Unterdessen erklärte die UN-Organisation zum Verbot von Chemiewaffen am Sonntag, daß der gesamte Bestand syrischen Sarin-Gases vernichtet worden ist. Die 580 Tonnen, die aus Syrien abtransportiert worden waren, wurden auf dem US-amerikanischen Schiff MV Cape Ray im Mittelmeer in einem speziellen Verfahren zerstört. Als nächstes sollen 22 Tonnen Senfgas vernichtet werden.

* Aus: junge Welt, Montag 18. August 2014


Massenmorde und das syrische Öl

IS-Terroristen brachten offenbar Hunderte Menschen im Osten des Landes um

Von Karin Leukefeld **


Die Miliz der Dschihadisten zieht ihre blutige Spur auch durch Syrien. Schon wird der Ruf nach US-Luftangriffen laut.

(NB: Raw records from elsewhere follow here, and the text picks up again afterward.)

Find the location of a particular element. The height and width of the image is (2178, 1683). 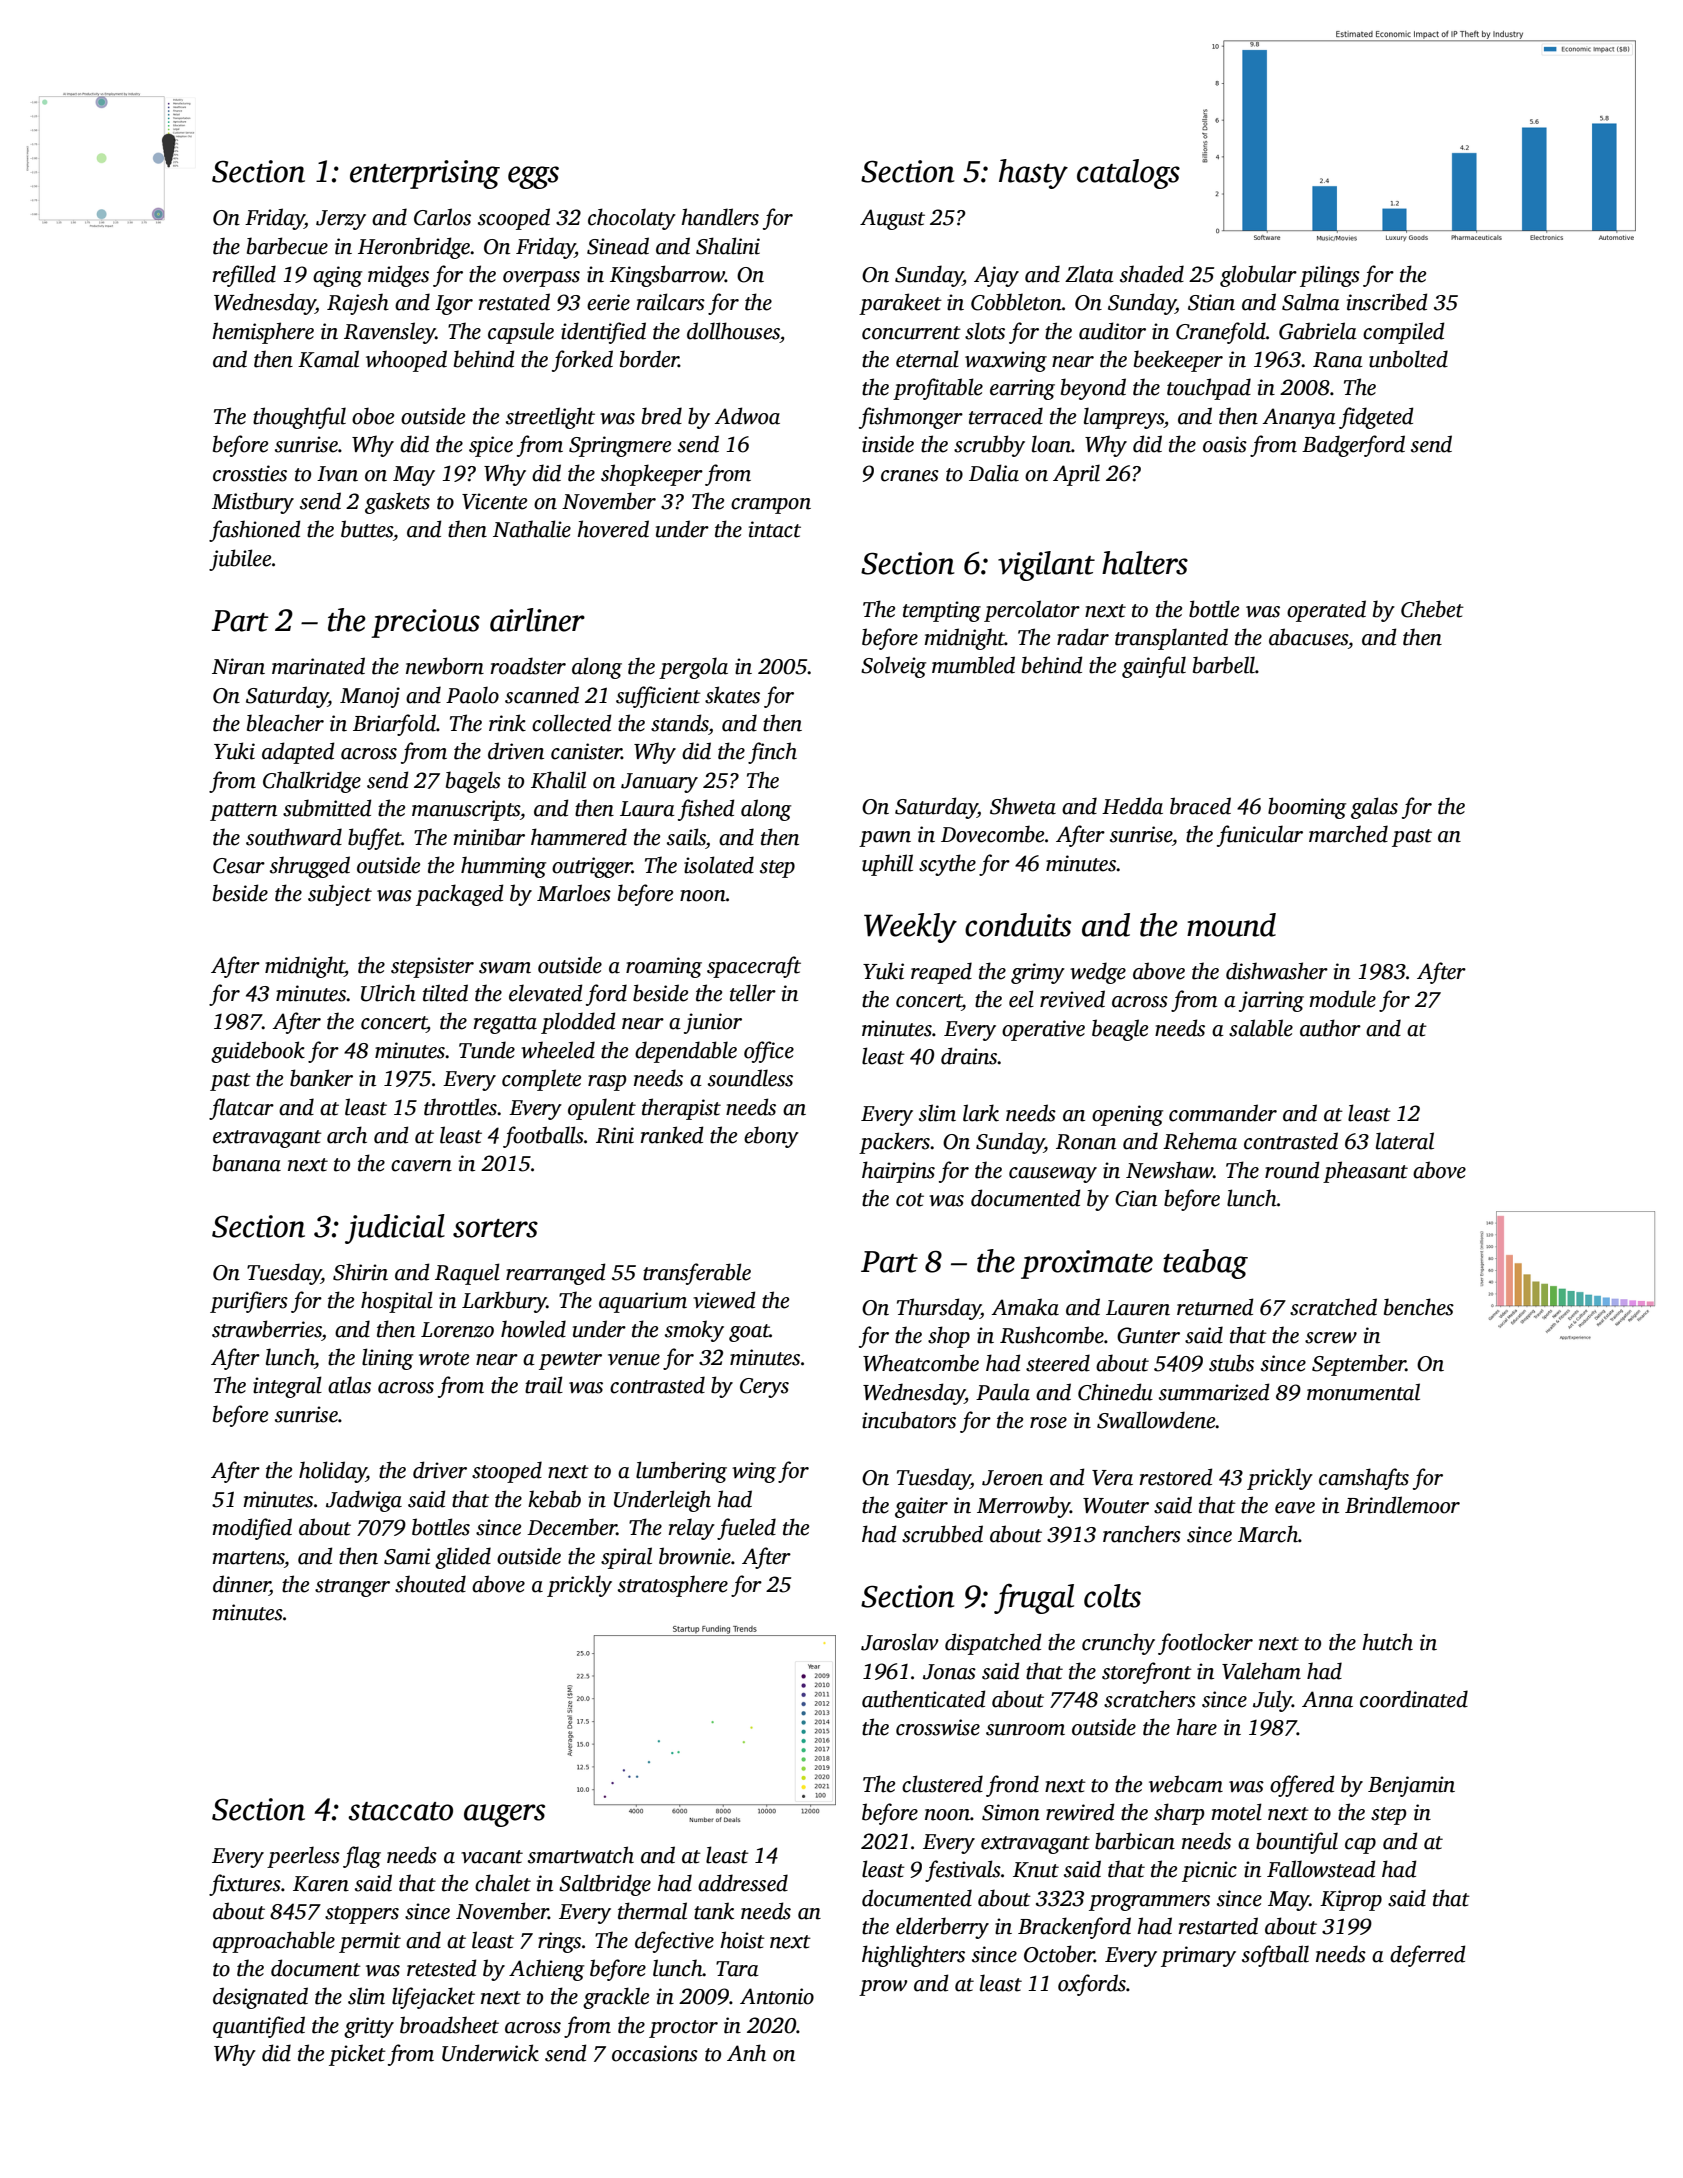

lateral is located at coordinates (1405, 1141).
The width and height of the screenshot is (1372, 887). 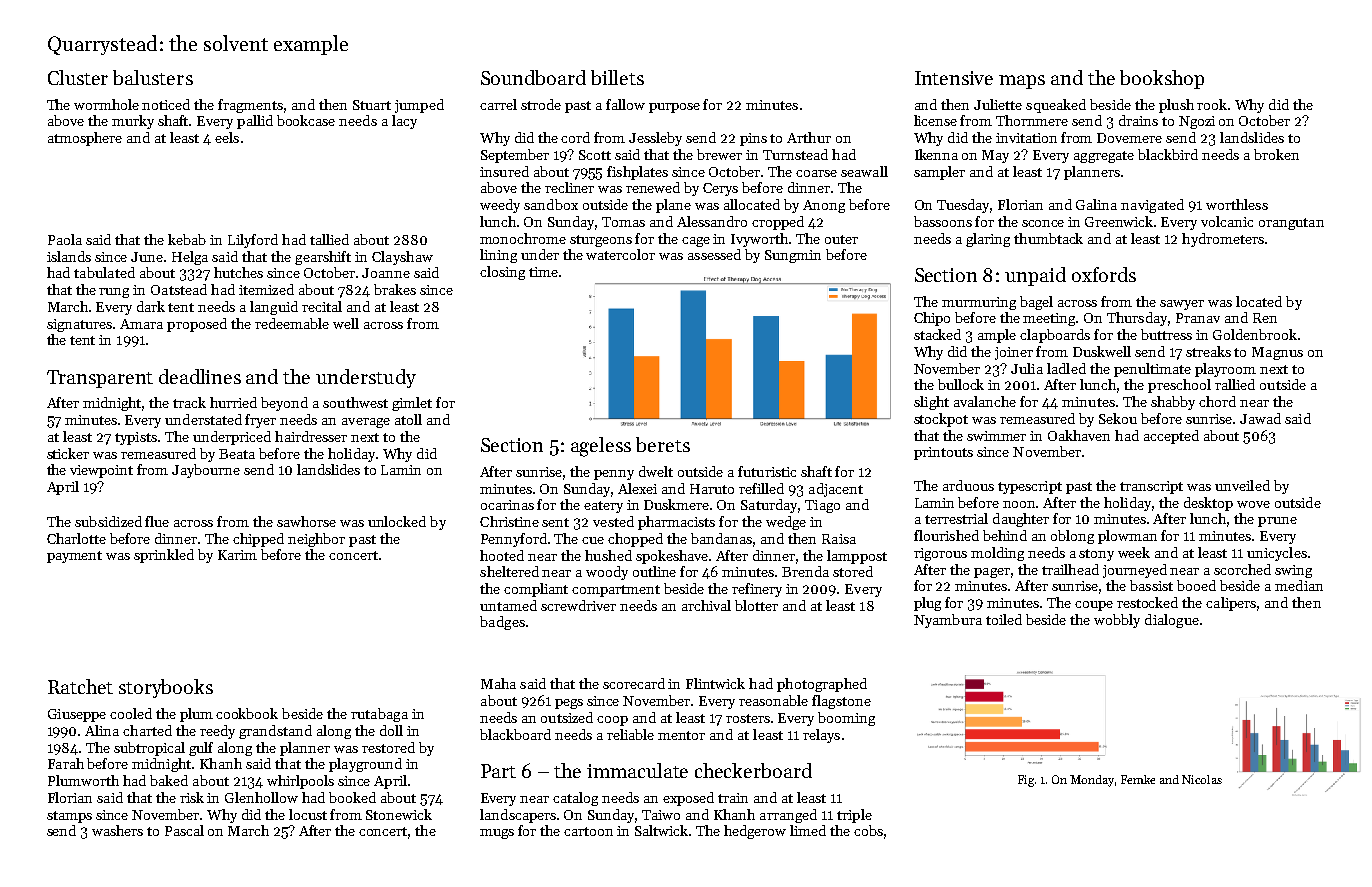 I want to click on Ratchet, so click(x=80, y=686).
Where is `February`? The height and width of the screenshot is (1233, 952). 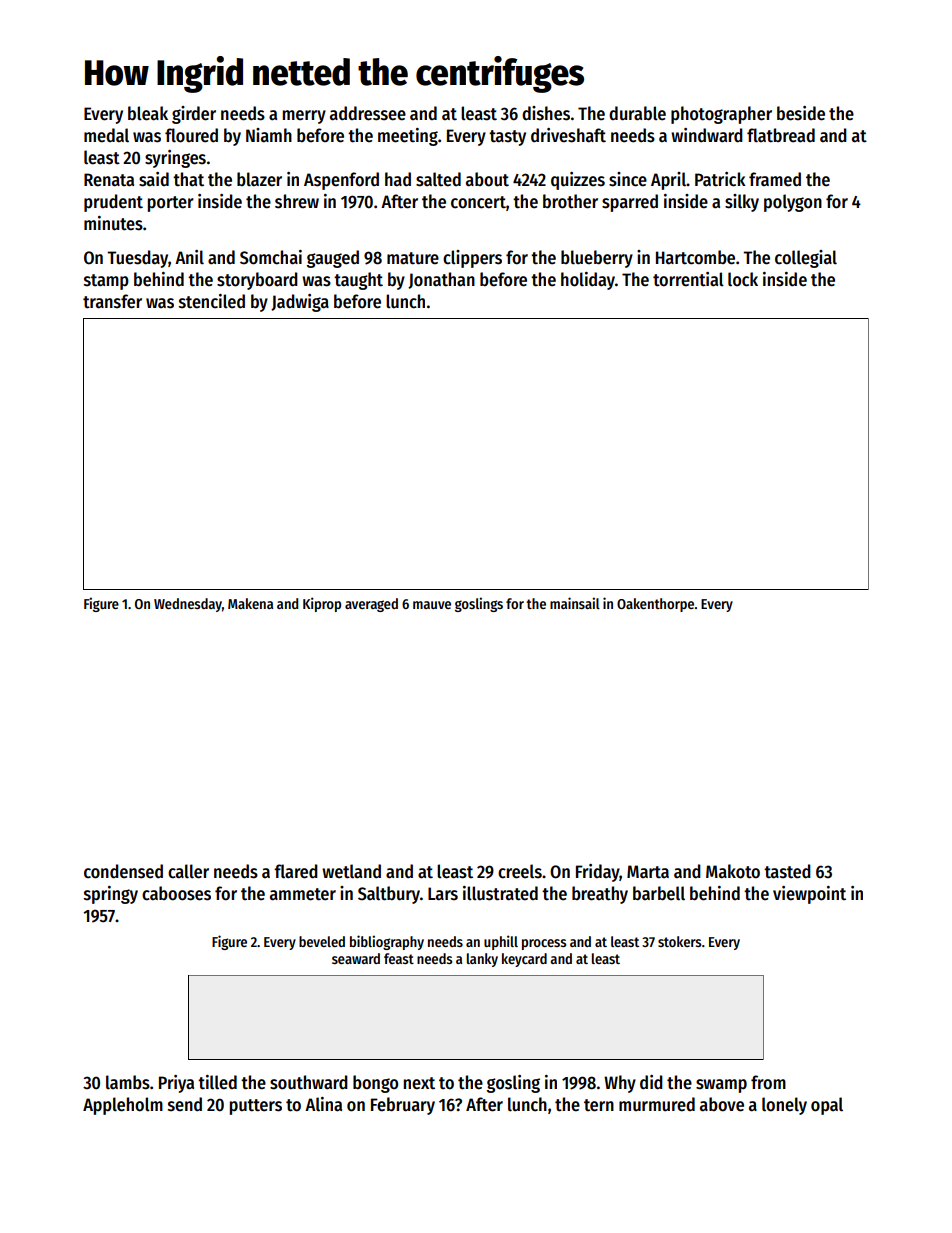 February is located at coordinates (403, 1106).
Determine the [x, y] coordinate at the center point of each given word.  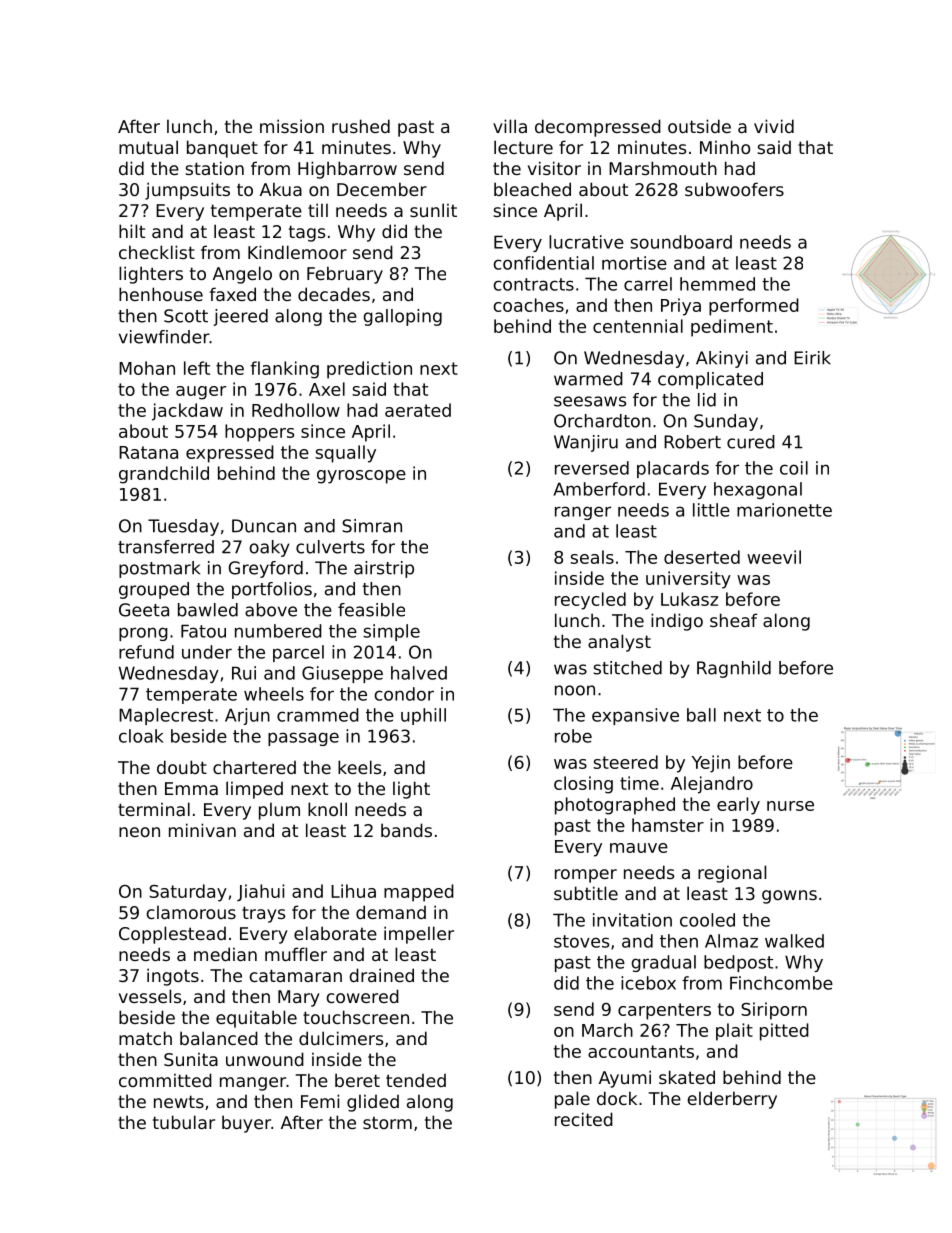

Kämpfer der Terrormiliz »Islamischer Staat« (IS) sollen im Osten Syriens Hunderte Menschen getötet haben. Das berichtete am Wochenende die Nachrichtenagentur AFP unter Berufung auf die in London ansässige »Syrische Beobachtungsstelle für Menschenrechte«. Der Leiter der Beobachtungsstelle, Rami Abdul-Rahman, verfügt eigenen Angaben zufolge über ein weites Netzwerk von Informanten im Land und bestimmt mit deren Mitteilungen vielfach das Bild in den westlichen Medien über das Geschehen in Syrien. Das Büro wird teilweise von der Europäischen Union finanziell unterstützt.

Nun berichtete die Beobachtungsstelle von einem Massaker, bei dem mehr als 700 Angehörige des Al-Schuaytat-Stammes in der Provinz Deir Ezzor ermordet worden sein sollen, weil sie sich den IS-Kämpfern nicht untergeordnet hätten. Die Hinrichtungen dauerten schon seit zwei Wochen an, mehr als 1800 weitere Männer des Stammes seien vermutlich verschleppt worden. Nach Angaben der Beobachtungsstelle seien unter den Toten nur 100 Kämpfer des Al-Schuaytat-Stammes, alle anderen Toten seien Zivilisten. Bereits Anfang August hatte es Berichte über Kämpfe zwischen IS und Bewohnern der Dörfer Ghranij, Abu Hamam und Kashkiyeh gegeben. Die Orte liegen am Euphrat und zählen zum Siedlungsgebiet der Al-Schuaytat.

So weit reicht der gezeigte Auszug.